Quelques conseils d’entretien

Pour enlever le tuyau il est préférable de tenir par la bague en argent ou en bruyère afin d’éviter des pressions fortes sur la tige de la courge. Pour enlever la partie en écume il faut la tourner délicatement.

Pour le nettoyage de l’intérieur de la courge, une fois l’écume enlevée, remplir environ un tiers avec de l’alcool et remuer légèrement (comme par exemple pour un verre de cognac). 5 minutes plus tard vider la courge par la tige, il est alors possible d’enlever les dépôts dissous avec un chiffon.
Cette méthode peut toutefois sembler un peu radicale pour certains, il est donc possible, pour ceux qui préfèrent, de limiter le nettoyage de l’intérieur du fruit à un passage à l'intérieur de la tige de chenillettes un peu recourbées pour enlever l'excédent de résidus, voire un tout petit écouvillon en nylon.

La pièce en écume se nettoie comme une écume de mer classique :

Les inconvénients et avantages de la Gourd Calabash

Avant de parler des avantages il est à noter quelques inconvénients : il s'agit tout d’abord d'une pipe particulière et généreuse mais volumineuse ce qui la range indiscutablement dans les pipes d’intérieur. Elle est donc destinée à être fumée en statique, bien tranquillement. Elle est également assez lourde (entre 100 et 160g généralement) aussi il ne faut pas espérer la coincer entre deux dents, sans la tenir avec une main, cet encombrement peut donc en gêner certains. Le point faible principal est lié au joint en liège qui a tendance à adhérer à l'écume, et donc à se détériorer peu à peu avec les années quand on ôte le fourneau, il est donc préférable d’humidifier de temps en temps le liège (au pire il est toujours possible de le faire changer). Au niveau du perçage la Gourd Calabash est parfois montrée du doigt par les spécialistes pour avoir un conduit trop étroit pouvant nécessiter un tirage plus important que la normale et avec également une tendance à siffloter légèrement.

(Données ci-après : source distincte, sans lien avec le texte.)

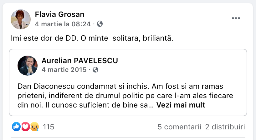
Task: Click Aurelian Pavelescu's profile picture
Action: click(28, 66)

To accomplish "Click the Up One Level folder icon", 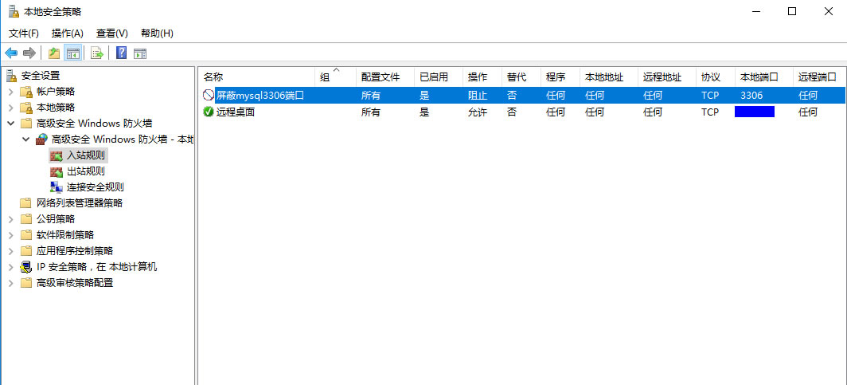I will 53,53.
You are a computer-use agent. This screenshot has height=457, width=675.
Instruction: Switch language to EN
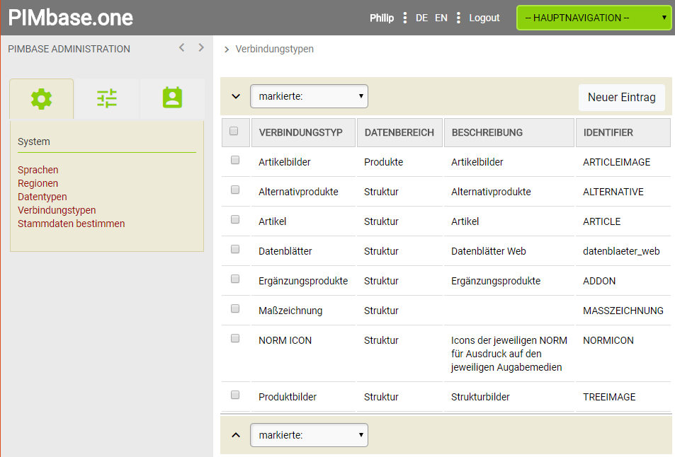[441, 18]
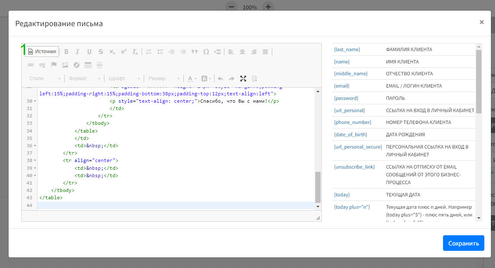Screen dimensions: 495x268
Task: Click the insert link icon
Action: (x=31, y=65)
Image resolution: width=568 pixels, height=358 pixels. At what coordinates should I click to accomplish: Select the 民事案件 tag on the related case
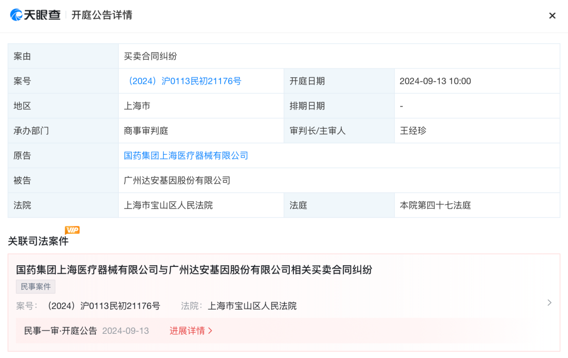(35, 286)
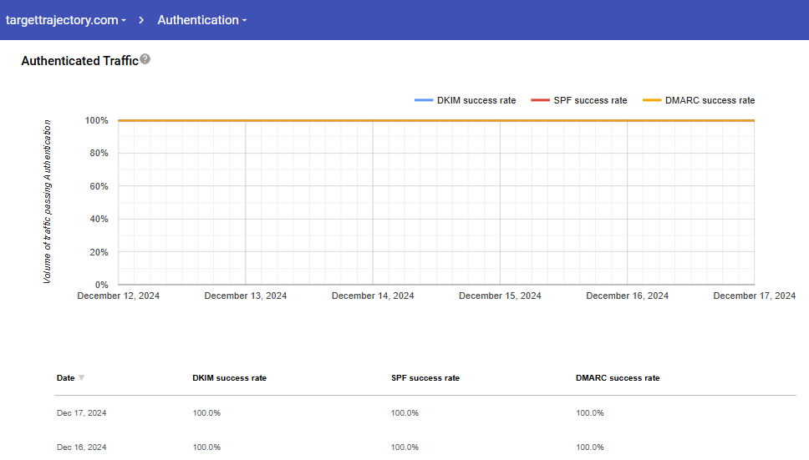Select the SPF success rate column header
This screenshot has height=460, width=809.
[x=425, y=378]
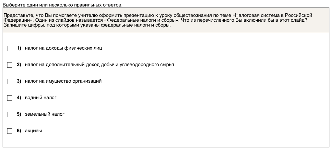Click the bold number «1)» label
This screenshot has width=332, height=150.
[19, 48]
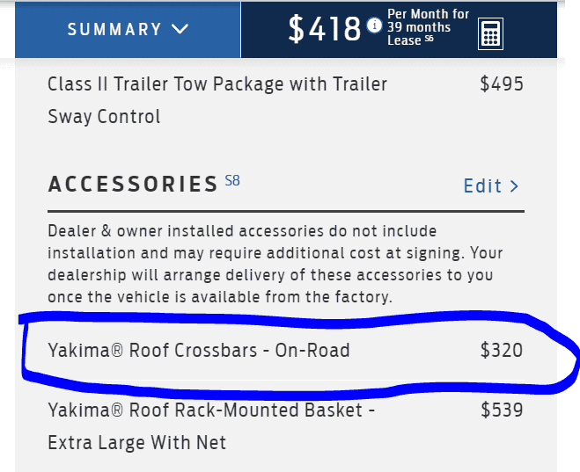Select the Class II Trailer Tow Package item
The width and height of the screenshot is (580, 472).
point(217,84)
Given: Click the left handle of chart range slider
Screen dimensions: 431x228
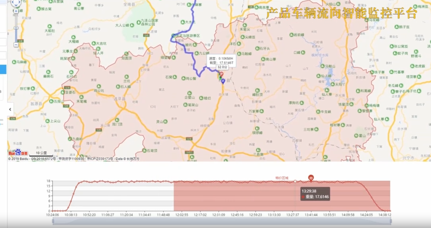Looking at the screenshot, I should click(x=53, y=222).
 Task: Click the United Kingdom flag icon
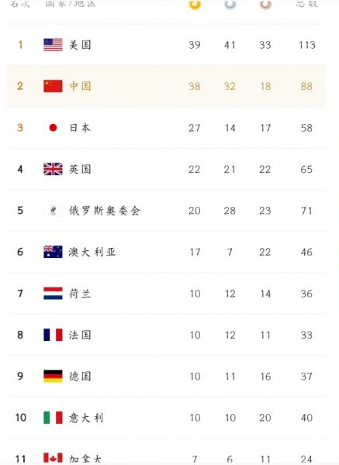tap(53, 169)
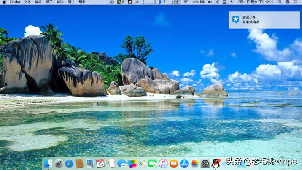Open QQ penguin app in dock

(x=216, y=164)
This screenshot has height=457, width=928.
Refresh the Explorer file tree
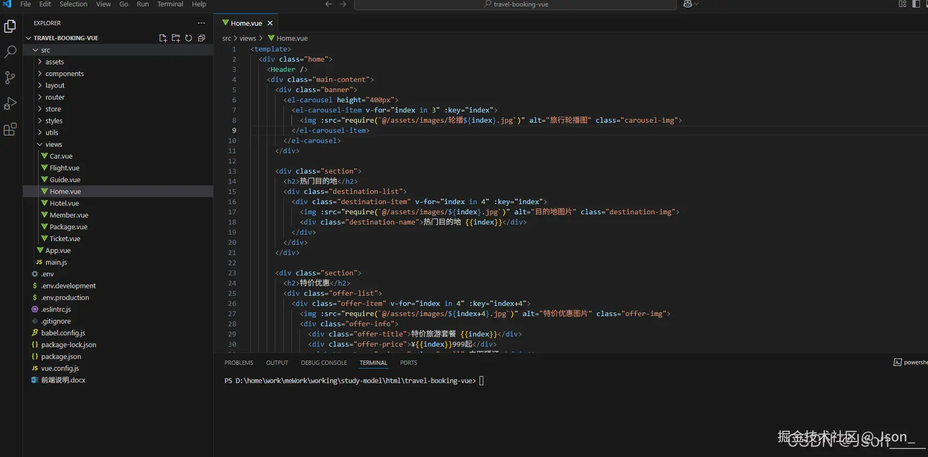coord(189,38)
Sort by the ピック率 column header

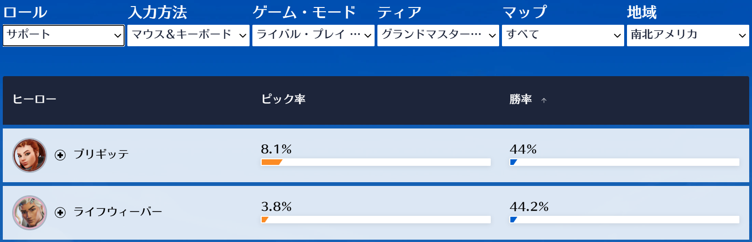283,99
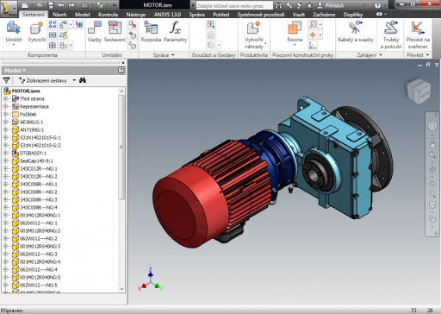This screenshot has height=314, width=441.
Task: Click the Přihlásit sign-in button
Action: 331,5
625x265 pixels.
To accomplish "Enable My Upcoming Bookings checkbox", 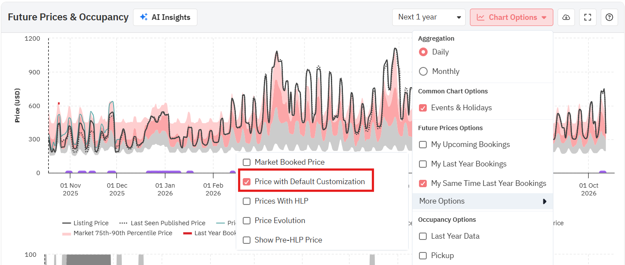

Mais c’est surtout sur les avantages d’une telle pipe qu’il convient de s’arrêter. C’est d’abord une superbe pièce de collection admirée au moins pour son esthétique par tous les amateurs de pipe. En terme de fumage, sa principale qualité est que la fumée arrive moins chaude que dans des pipes normales, certainement du fait qu'elle a le temps de refroidir dans la chambre constituée par le fruit, sous le fourneau en écume. Autre avantage, l'humidité ou la condensation reste au fond du fruit et ne remonte pas jusqu'au fumeur. Le foyer en écume, ne nécessitant pas de culottage préparatoire, est large et évasé permettant un remplissage facile, une combustion lente et aisée. Au niveau du gout, il est proche d’une écume de mer classique car la courge est neutre et n'influence pas le goût du tabac. Le corps de la Calabash est léger et poreux et à la longue, le fruit s'imbibant de "résidus de combustion" se patinera agréablement.